What you should do:
Could you replace "GUI agent" with "screen agent" everywhere in these lines and give them back with nothing else changed?

[Element and text location data]

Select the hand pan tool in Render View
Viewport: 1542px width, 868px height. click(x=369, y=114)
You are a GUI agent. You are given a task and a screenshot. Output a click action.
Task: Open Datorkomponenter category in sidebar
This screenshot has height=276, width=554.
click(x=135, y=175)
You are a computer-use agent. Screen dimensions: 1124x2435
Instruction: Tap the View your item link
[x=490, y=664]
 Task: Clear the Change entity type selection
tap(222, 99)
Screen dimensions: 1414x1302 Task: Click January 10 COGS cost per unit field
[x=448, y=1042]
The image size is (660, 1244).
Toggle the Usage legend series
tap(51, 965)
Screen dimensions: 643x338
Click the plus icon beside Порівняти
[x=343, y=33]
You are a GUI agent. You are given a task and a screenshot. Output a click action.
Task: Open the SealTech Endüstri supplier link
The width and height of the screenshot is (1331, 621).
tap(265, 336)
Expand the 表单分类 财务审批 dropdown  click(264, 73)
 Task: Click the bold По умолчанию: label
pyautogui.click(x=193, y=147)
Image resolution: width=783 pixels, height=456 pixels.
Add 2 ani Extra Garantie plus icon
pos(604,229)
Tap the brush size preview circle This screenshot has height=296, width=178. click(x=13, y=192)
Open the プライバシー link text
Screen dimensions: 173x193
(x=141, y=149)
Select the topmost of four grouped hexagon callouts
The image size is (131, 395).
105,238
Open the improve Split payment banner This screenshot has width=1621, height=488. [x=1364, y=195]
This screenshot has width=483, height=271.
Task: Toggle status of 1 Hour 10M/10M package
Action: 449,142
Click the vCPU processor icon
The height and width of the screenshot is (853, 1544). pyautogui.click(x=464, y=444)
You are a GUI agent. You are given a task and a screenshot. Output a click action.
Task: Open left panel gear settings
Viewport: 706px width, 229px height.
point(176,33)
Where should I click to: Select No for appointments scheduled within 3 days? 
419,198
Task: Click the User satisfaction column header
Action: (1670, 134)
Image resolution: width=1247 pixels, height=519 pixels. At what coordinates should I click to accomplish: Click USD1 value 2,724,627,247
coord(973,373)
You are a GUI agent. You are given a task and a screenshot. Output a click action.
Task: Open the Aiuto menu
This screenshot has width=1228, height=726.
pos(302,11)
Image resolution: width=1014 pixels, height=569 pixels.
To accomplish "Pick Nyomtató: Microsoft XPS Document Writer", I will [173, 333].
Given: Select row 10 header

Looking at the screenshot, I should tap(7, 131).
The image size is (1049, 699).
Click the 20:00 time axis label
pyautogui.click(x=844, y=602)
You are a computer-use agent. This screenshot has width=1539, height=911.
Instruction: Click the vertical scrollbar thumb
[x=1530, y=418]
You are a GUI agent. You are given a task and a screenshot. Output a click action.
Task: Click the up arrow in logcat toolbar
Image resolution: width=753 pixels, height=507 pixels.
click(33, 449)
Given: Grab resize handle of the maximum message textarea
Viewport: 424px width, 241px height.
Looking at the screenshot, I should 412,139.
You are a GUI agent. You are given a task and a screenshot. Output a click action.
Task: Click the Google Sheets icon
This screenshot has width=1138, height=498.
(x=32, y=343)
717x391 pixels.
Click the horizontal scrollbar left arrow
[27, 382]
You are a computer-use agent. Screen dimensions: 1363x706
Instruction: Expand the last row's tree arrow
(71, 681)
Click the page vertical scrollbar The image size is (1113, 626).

Written response:
Select the hand pan tool in Render View
Viewport: 1542px width, 868px height. click(x=369, y=114)
You are a screen agent. You are given a task and a screenshot. Output a click action.
Task: Open Datorkomponenter category in sidebar
This screenshot has height=276, width=554.
click(x=135, y=175)
You are a computer-use agent. Screen dimensions: 1124x2435
Instruction: Tap the View your item link
[x=490, y=664]
 Task: Clear the Change entity type selection
tap(222, 99)
Screen dimensions: 1414x1302 Task: Click January 10 COGS cost per unit field
[x=448, y=1042]
The image size is (660, 1244).
Toggle the Usage legend series
tap(51, 965)
Screen dimensions: 643x338
Click the plus icon beside Порівняти
[x=343, y=33]
You are a screen agent. You are given a task and a screenshot. Output a click action.
Task: Open the SealTech Endüstri supplier link
The width and height of the screenshot is (1331, 621).
tap(265, 336)
Expand the 表单分类 财务审批 dropdown  click(264, 73)
 Task: Click the bold По умолчанию: label
pyautogui.click(x=193, y=147)
Image resolution: width=783 pixels, height=456 pixels.
Add 2 ani Extra Garantie plus icon
pos(604,229)
Tap the brush size preview circle This screenshot has height=296, width=178. click(x=13, y=192)
Open the プライバシー link text
Screen dimensions: 173x193
(x=141, y=149)
Select the topmost of four grouped hexagon callouts
The image size is (131, 395).
105,238
Open the improve Split payment banner This screenshot has width=1621, height=488. [x=1364, y=195]
This screenshot has width=483, height=271.
Task: Toggle status of 1 Hour 10M/10M package
Action: 449,142
Click the vCPU processor icon
The height and width of the screenshot is (853, 1544). pyautogui.click(x=464, y=444)
You are a screen agent. You are given a task and a screenshot. Output a click action.
Task: Open left panel gear settings
Viewport: 706px width, 229px height.
point(176,33)
Where should I click to: Select No for appointments scheduled within 3 days? 
419,198
Task: Click the User satisfaction column header
Action: (1670, 134)
Image resolution: width=1247 pixels, height=519 pixels. At what coordinates should I click to accomplish: Click USD1 value 2,724,627,247
coord(973,373)
You are a screen agent. You are given a task and a screenshot. Output a click action.
Task: Open the Aiuto menu
This screenshot has width=1228, height=726.
pos(302,11)
Image resolution: width=1014 pixels, height=569 pixels.
To accomplish "Pick Nyomtató: Microsoft XPS Document Writer", I will [173, 333].
Given: Select row 10 header

Looking at the screenshot, I should tap(7, 131).
The image size is (1049, 699).
Click the 20:00 time axis label
pyautogui.click(x=844, y=602)
You are a computer-use agent. This screenshot has width=1539, height=911.
Instruction: Click the vertical scrollbar thumb
[x=1530, y=418]
You are a screen agent. You are given a task and a screenshot. Output a click action.
Task: Click the up arrow in logcat toolbar
Image resolution: width=753 pixels, height=507 pixels.
click(33, 449)
Given: Grab resize handle of the maximum message textarea
Viewport: 424px width, 241px height.
Looking at the screenshot, I should 412,139.
You are a screen agent. You are given a task and a screenshot. Output a click action.
Task: Click the Google Sheets icon
This screenshot has width=1138, height=498.
(x=32, y=343)
717x391 pixels.
Click the horizontal scrollbar left arrow
[27, 382]
You are a computer-use agent. Screen dimensions: 1363x706
Instruction: Expand the last row's tree arrow
(71, 681)
Click the page vertical scrollbar The image size is (1113, 626).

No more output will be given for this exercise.